Open Zhenyu001225 opened 2 months ago
And for PIQA the result is 74.6 compared with data in table 80.7. For Siqa the result is 60.8 compared with data in table 77.4 Should I finetune again? Or adjusting any of the hypermeters
Hi May I ask whether you solve this issue now?
btw, I find that a larger batch size would lead to some bad output while bsz=1 not.
@wutaiqiang Yes, I also find this problem and bsz=1 can solve the most case, it can still output BAD result for some case.
In my case, the results are even better than reported. You should use one GPU in finetuning.
69.44 | 80.79 | 79.32 | 84.2 | 81.61 | 80.34 | 64.93 | 76.8
boolq | piqa | social_i_qa | hellaswag | winogrande | ARC-Easy | ARC-Challenge | openbookqa
When I'm doing the evaluation, should I use _--load8bit?
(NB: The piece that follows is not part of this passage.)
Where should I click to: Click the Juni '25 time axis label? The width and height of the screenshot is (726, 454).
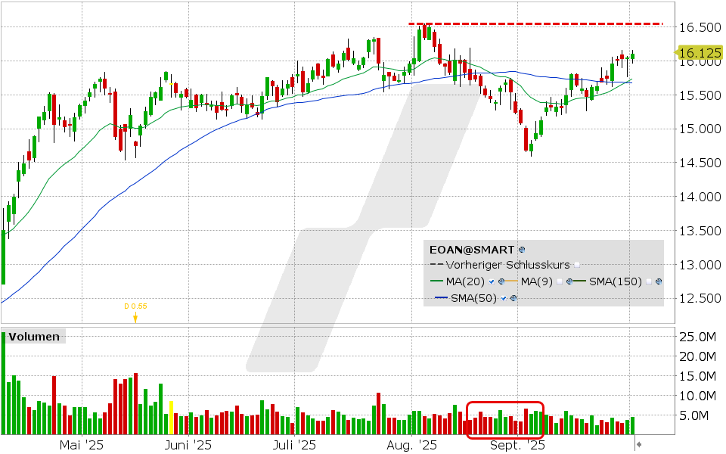click(188, 445)

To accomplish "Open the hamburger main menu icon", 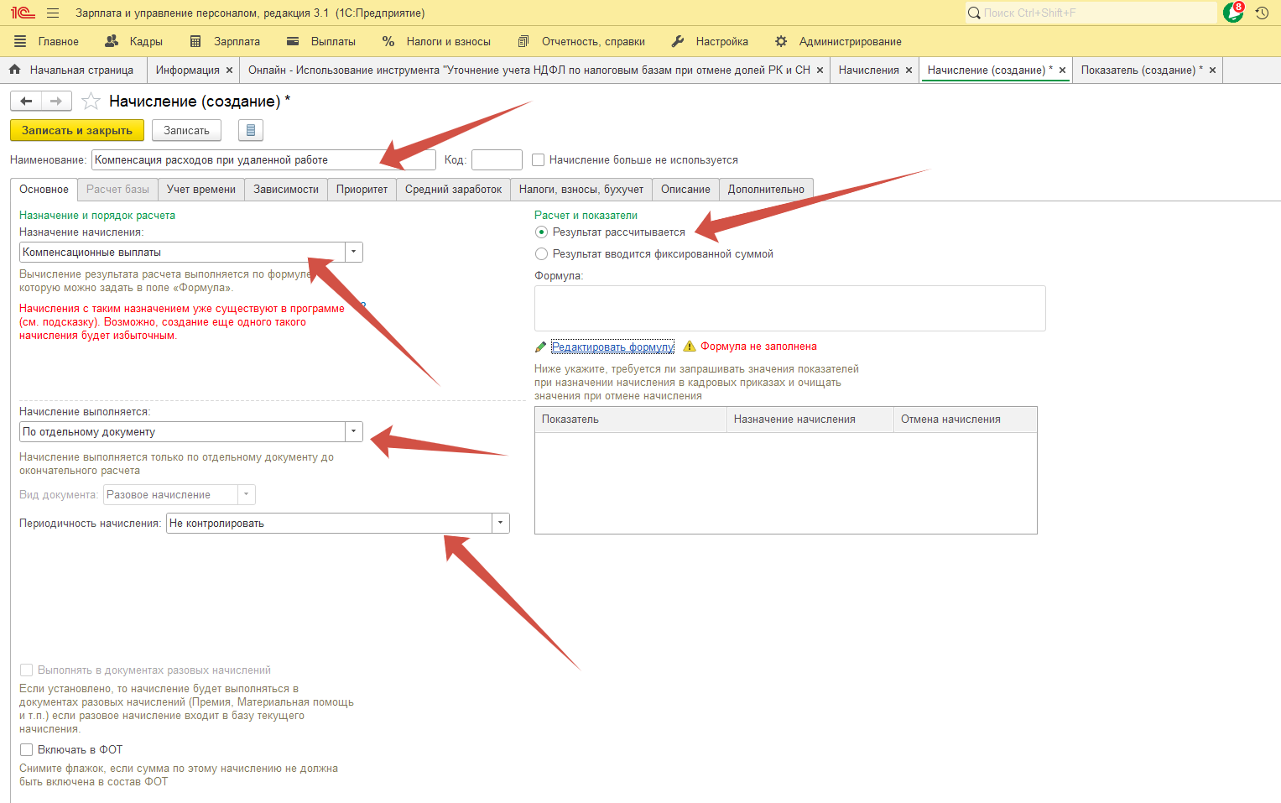I will (x=53, y=13).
I'm trying to reproduce the results of LLaMa-7B-LoRA
Finetune:
CUDA_VISIBLE_DEVICES=8 python finetune.py --base_model 'yahma/llama-7b-hf' --data_path './ft-training_set/commonsense_170k.json' --output_dir './trained_models/llama-7b-lora-commonsense/' --batch_size 16 --micro_batch_size 4 --num_epochs 3 --learning_rate 3e-4 --cutoff_len 256 --val_set_size 120 --eval_step 80 --save_step 80 --adapter_name lora --target_modules '["q_proj", "k_proj", "v_proj", "up_proj", "down_proj"]' --lora_r 32 --lora_alpha 64
Evaluate: CUDA_VISIBLE_DEVICES=3 python commonsense_evaluate.py \ --model LLaMA-7B \ --adapter LoRA \ --dataset boolq \ --batch_size 1 \ --base_model 'yahma/llama-7b-hf' \ --lora_weights './trained_models/llama-7b-lora-commonsense/'
But the result is only 57.5 compared with the table 68.9.. Could you provide me with some insights here?